# Class 11 Physics Motion in a straight Line: NCERT Solutions for Question 10

This page focuses on the detailed Motion in a straight Line question answers for Class 11 Physics Motion in a straight Line, addressing the question: 'A player throws a ball upwards with an initial speed of 29.4 m s–1. What is the direction of acceleration during the upward motion of the ball? What are the velocity and acceleration of the ball at the highest point of its motion? Choose the x = 0 m and t = 0 s to be the location and time of the ball at its highest point, vertically downward direction to be the positive direction of x-axis, and give the signs of position, velocity and acceleration of the ball during its upward, and downward motion. To what height does the ball rise and after how long does the ball return to the player’s hands? (Take g = 9.8 m s–2 and neglect air resistance).  '. The solution provides a thorough breakdown of the question, highlighting key concepts and approaches to arrive at the correct answer. This easy-to-understand explanation will help students develop better problem-solving skills, reinforcing their understanding of the chapter and aiding in exam preparation.
Question 10

## A player throws a ball upwards with an initial speed of 29.4 m s–1. What is the direction of acceleration during the upward motion of the ball? What are the velocity and acceleration of the ball at the highest point of its motion?Choose the x = 0 m and t = 0 s to be the location and time of the ball at its highest point, vertically downward direction to be the positive direction of x-axis, and give the signs of position, velocity and acceleration of the ball during its upward, and downward motion. To what height does the ball rise and after how long does the ball return to the player’s hands? (Take g = 9.8 m s–2 and neglect air resistance).

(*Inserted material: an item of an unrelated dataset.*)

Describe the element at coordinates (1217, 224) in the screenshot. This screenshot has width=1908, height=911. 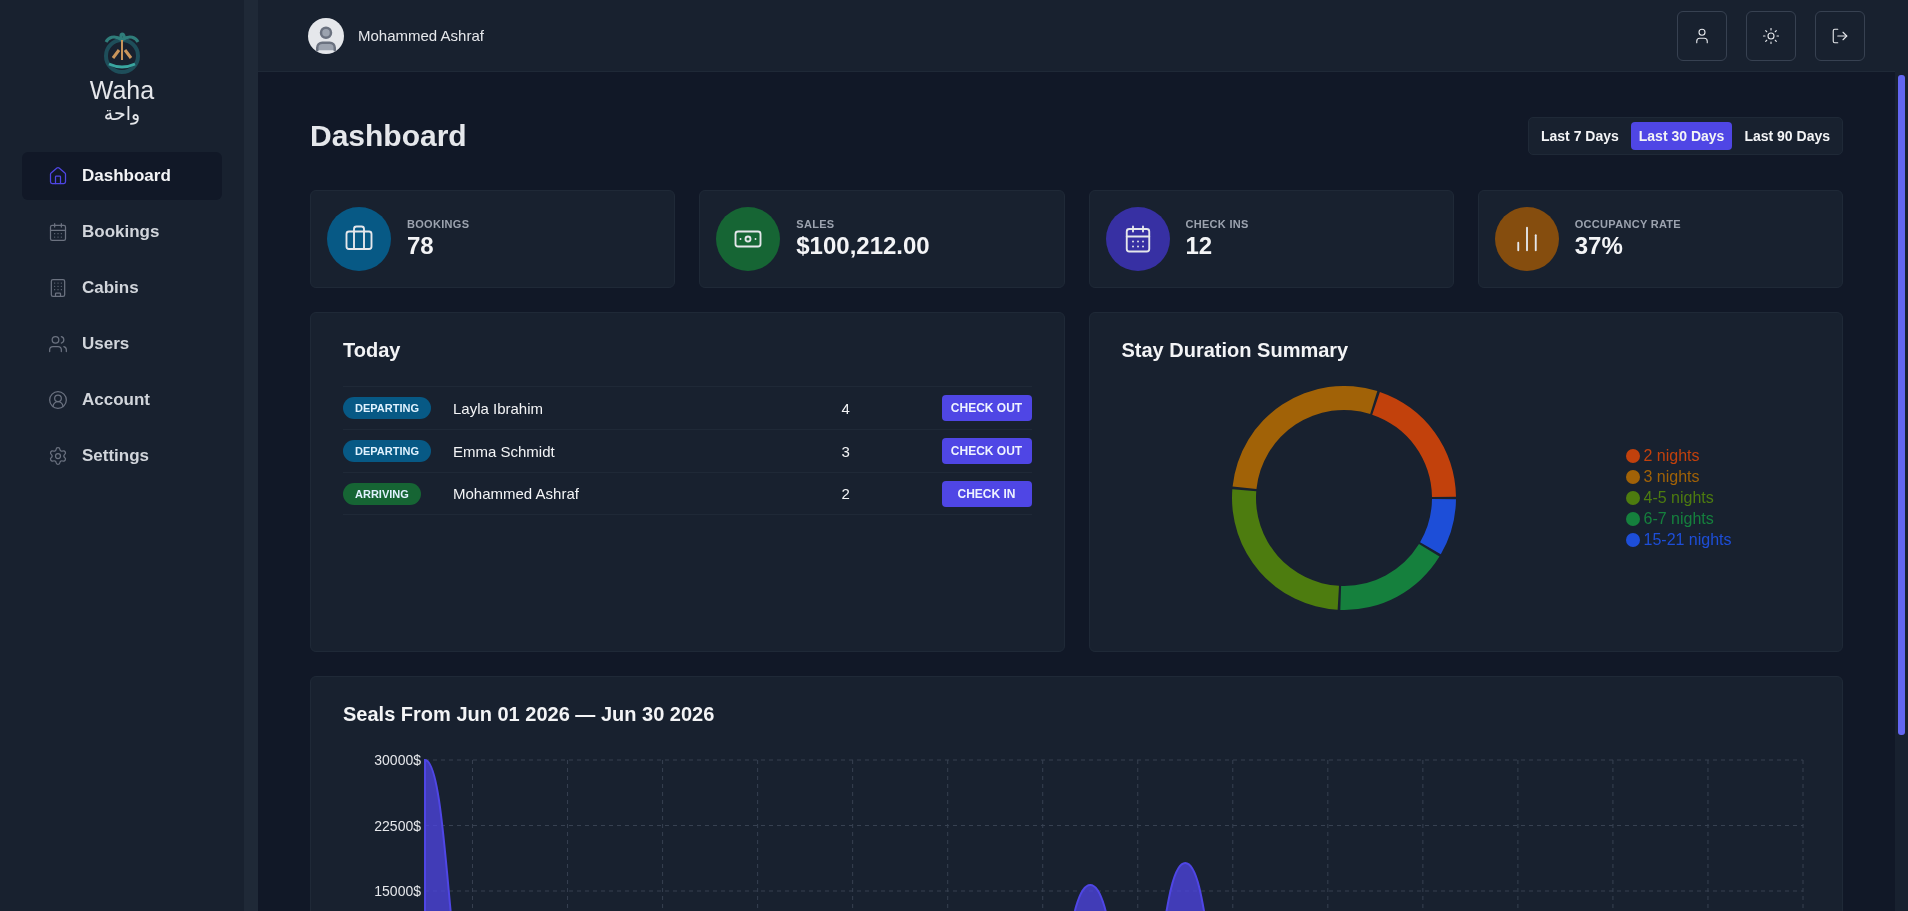
I see `stat-label: CHECK INS` at that location.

Irrespective of the direction of the motion of the ball, acceleration (which is actually acceleration due to gravity) always acts in the downward direction towards the centre of the Earth.

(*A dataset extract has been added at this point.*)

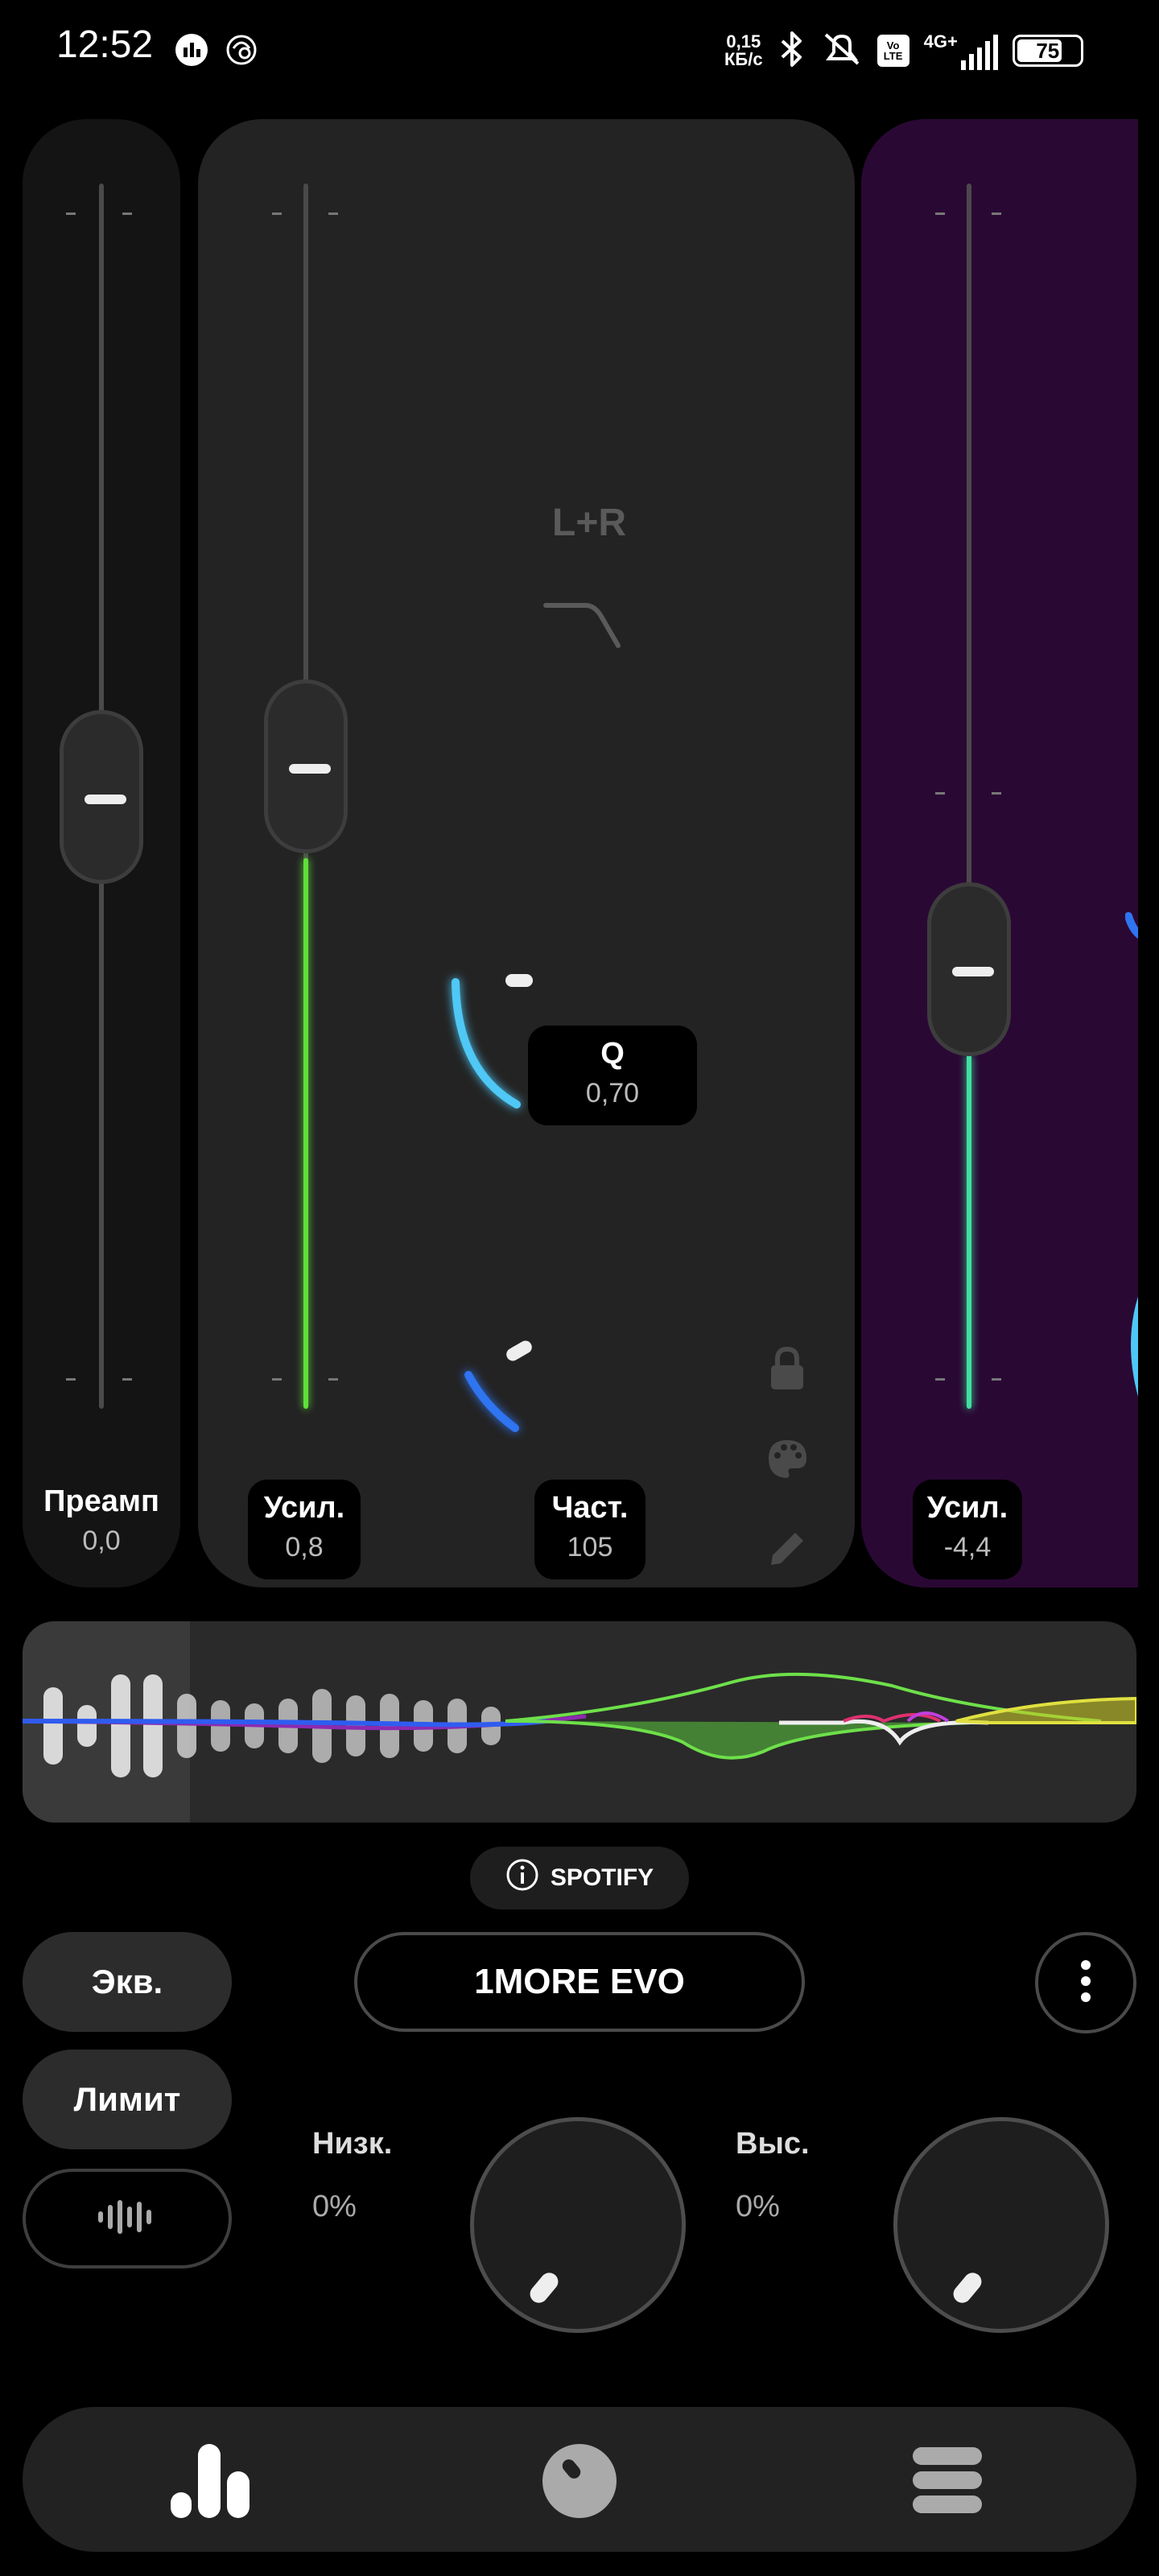 This screenshot has width=1159, height=2576. Describe the element at coordinates (792, 51) in the screenshot. I see `bluetooth-icon` at that location.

At maximum height, velocity of the ball becomes zero. Acceleration due to gravity at a given place is constant and acts on the ball at all points (including the highest point) with a constant value i.e., 9.8 m/s2.

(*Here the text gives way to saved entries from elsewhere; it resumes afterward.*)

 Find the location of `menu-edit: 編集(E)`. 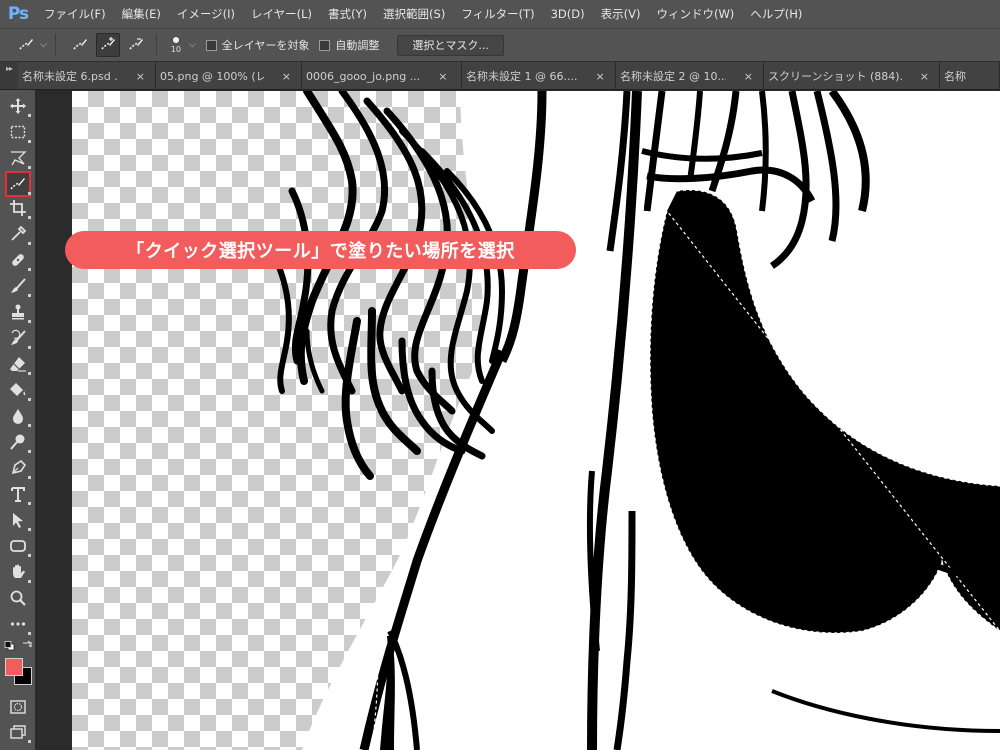

menu-edit: 編集(E) is located at coordinates (142, 14). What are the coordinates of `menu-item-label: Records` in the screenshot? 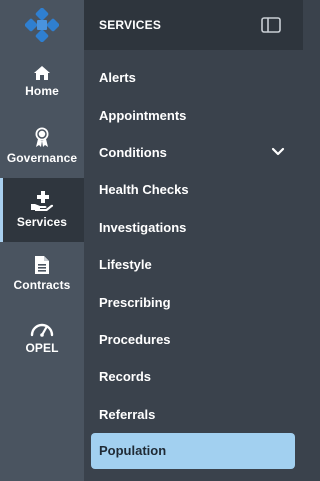 It's located at (126, 377).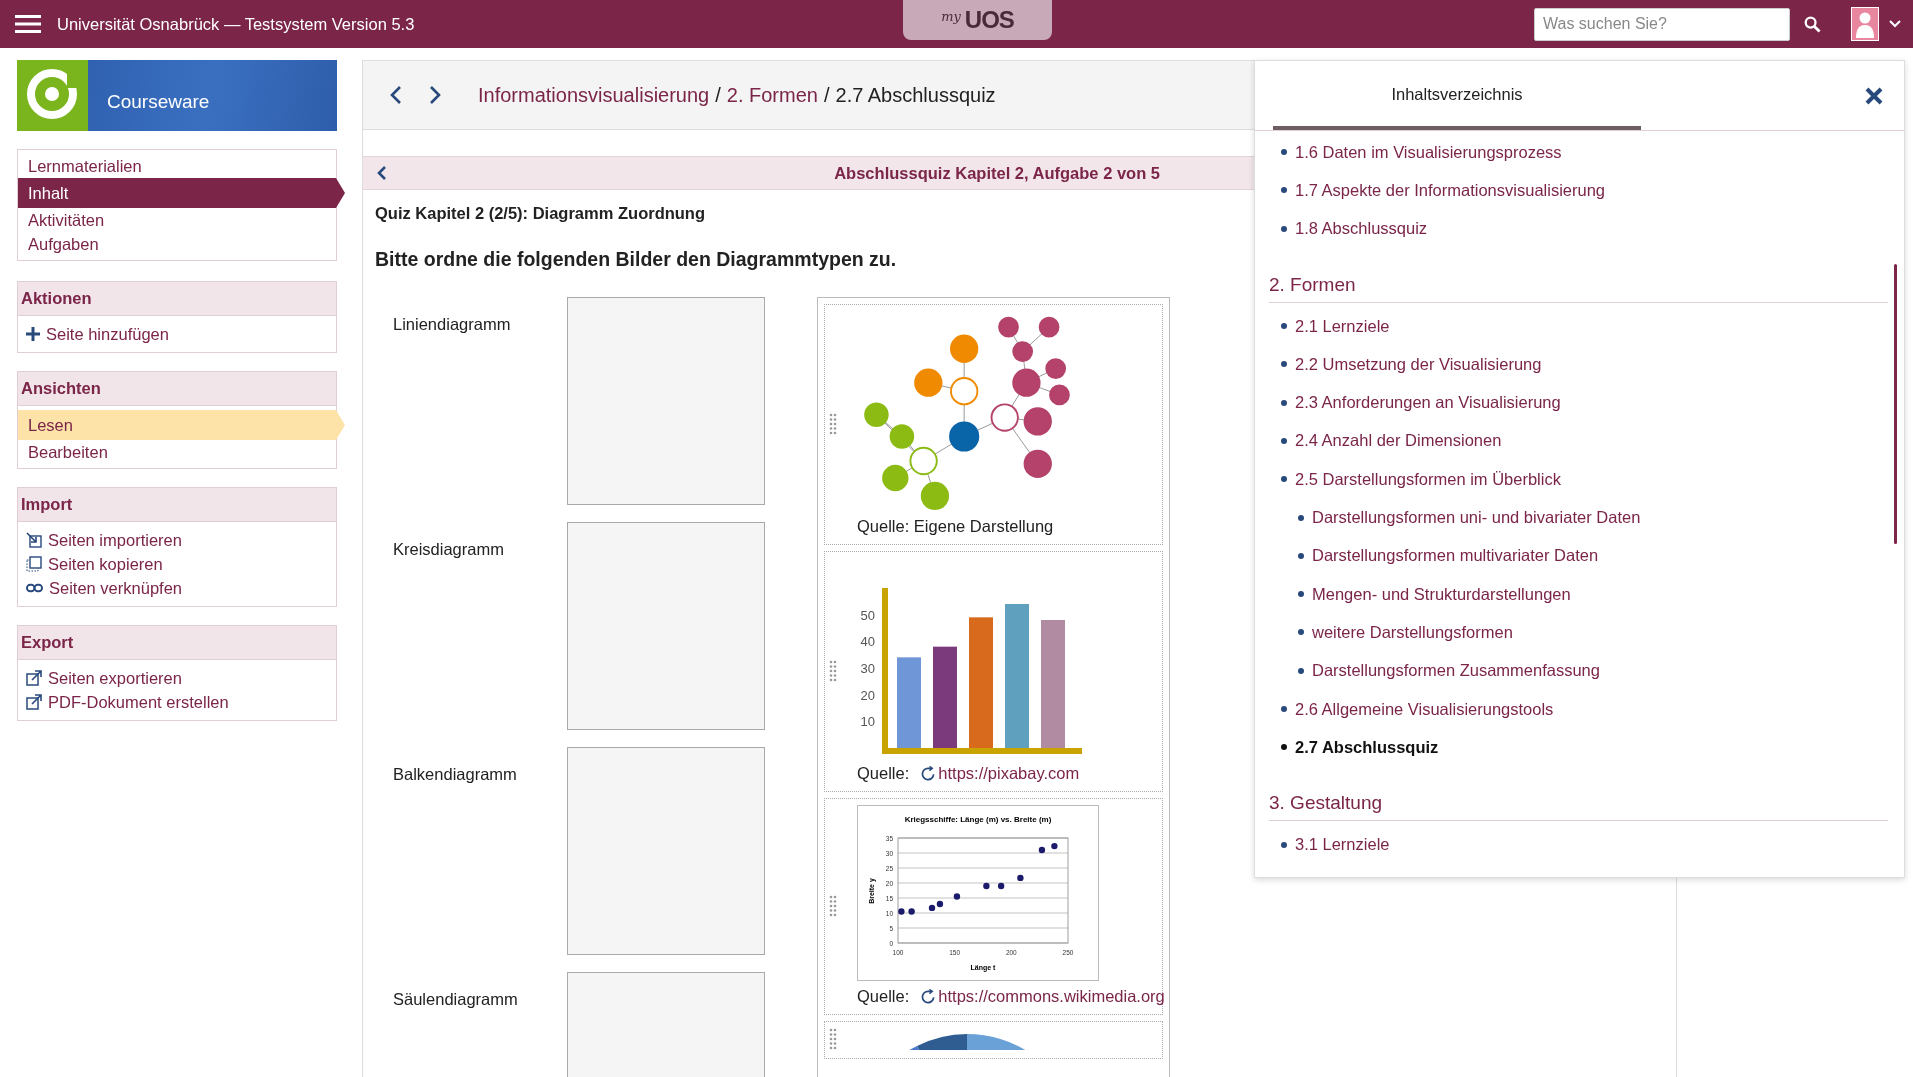 Image resolution: width=1913 pixels, height=1077 pixels. What do you see at coordinates (177, 702) in the screenshot?
I see `sidebar-item: PDF-Dokument erstellen` at bounding box center [177, 702].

During upward motion, the sign of position is positive, sign of velocity is negative, and sign of acceleration is positive. During downward motion, the signs of position, velocity, and acceleration are all positive.

Initial velocity of the ball, u = 29.4 m/s

Final velocity of the ball, v = 0 (At maximum height, the velocity of the ball becomes zero)

Acceleration, a = – g = – 9.8 m/s2

From third equation of motion, height (s) can be calculated as:

v2  -  u2  = 2gs

s = v2  -  u2 / 2g

= (0)2 - (29.4)2 / 2 x (-9.8) = 44.1 m

From first equation of motion, time of ascent (t) is given as:

v = u + at

t  =  v - u / a

= -29.4 / -9.8  = 3s

Time of ascent = Time of descent

Hence, the total time taken by the ball to return to the player’s hands = 3 + 3 = 6 s.